• **PASSAGE PROPOSÉ**

Oui

D’après Thomas Bernhard au TNS

Pour ce texte magnifique et émouvant du grand écrivain autrichien il fallait pour le porter, le faire vivre un grand acteur. Qui, mieux que Claude Duparfait pouvait incarner ce personnage sensible, excessif, bouleversé par son vécu et bouleversant par le récit qu’il vient partager avec nous spectateurs désignés comme destinataires.


Assis sur une simple chaise, un livre à la main, un grand sac poubelle à proximité, c’est dans ce décor minimaliste, laissant toute la place  au comédien  que celui-ci entame sa prestation. Il lit  un texte extrait des aphorismes de Schopenhauer à propos de la proximité, de la bonne distance, prenant l’exemple des  porcs-épics qui cherchent à se rapprocher pour avoir chaud mais qui, s’ils le font de trop près se piquent et de trop loin ont froid. Une histoire  emblématique de celle qui va nous être rapportée.

[Enregistrements du jeu de données]
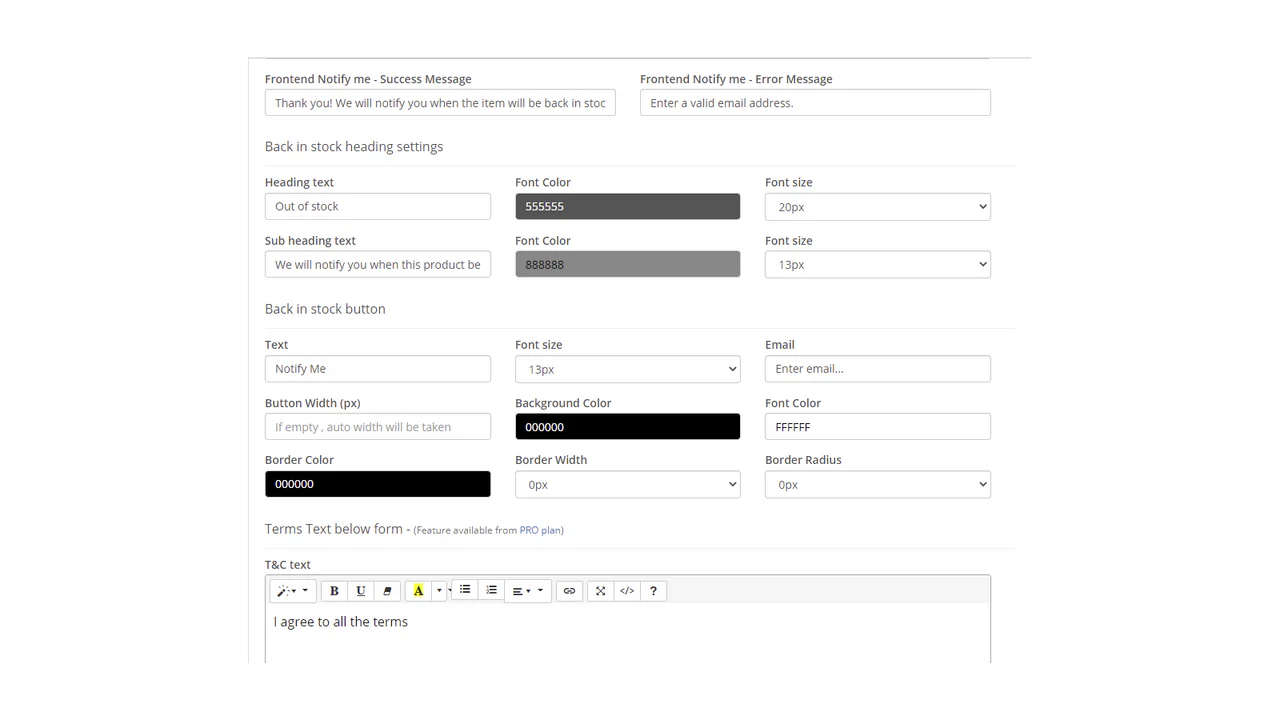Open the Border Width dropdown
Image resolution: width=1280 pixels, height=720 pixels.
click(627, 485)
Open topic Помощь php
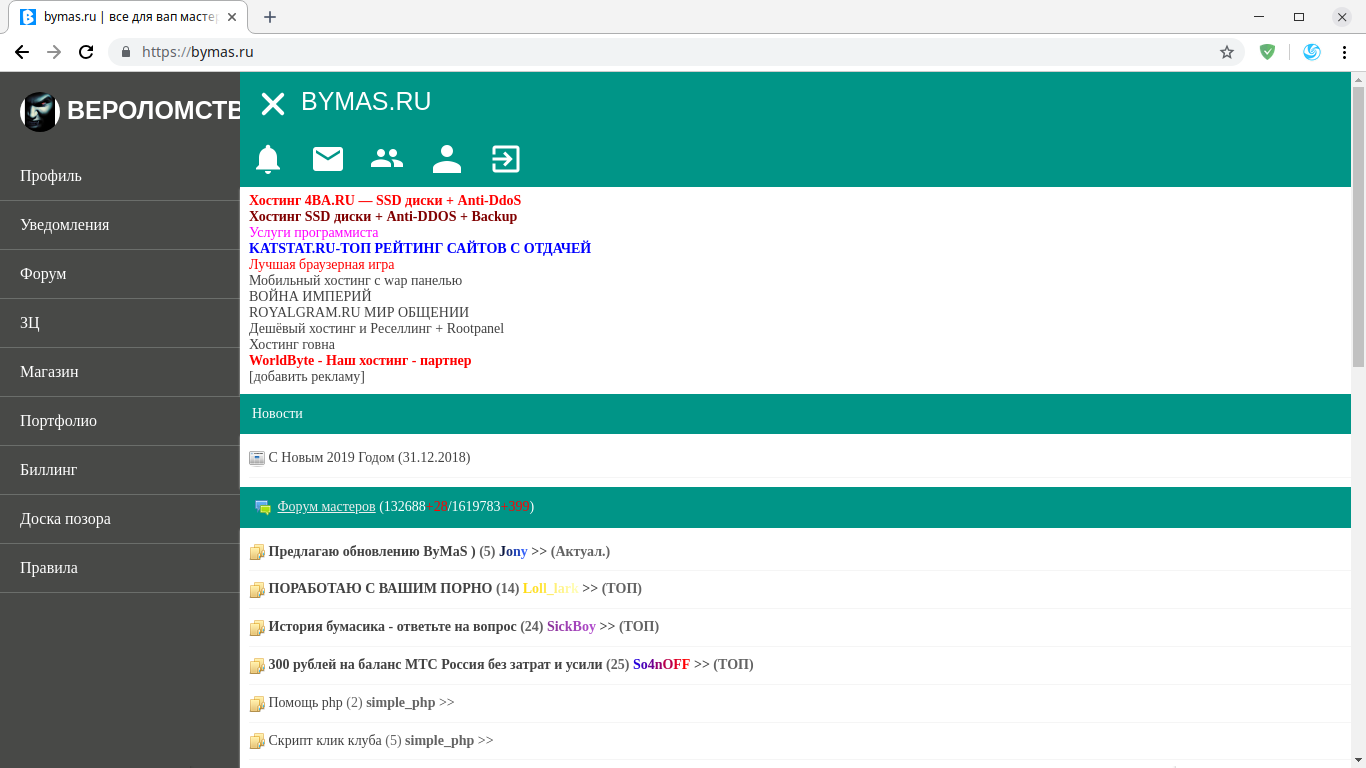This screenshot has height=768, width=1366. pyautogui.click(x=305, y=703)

• **ÉNONCÉ**
Renvoyez à l'identique la partie du passage sur « Oui » qui commence par « Pour ce texte » et se termine par « désignés comme destinataires. ». Appuyez-vous uniquement sur le passage.

• **RÉSULTAT**
Pour ce texte magnifique et émouvant du grand écrivain autrichien il fallait pour le porter, le faire vivre un grand acteur. Qui, mieux que Claude Duparfait pouvait incarner ce personnage sensible, excessif, bouleversé par son vécu et bouleversant par le récit qu’il vient partager avec nous spectateurs désignés comme destinataires.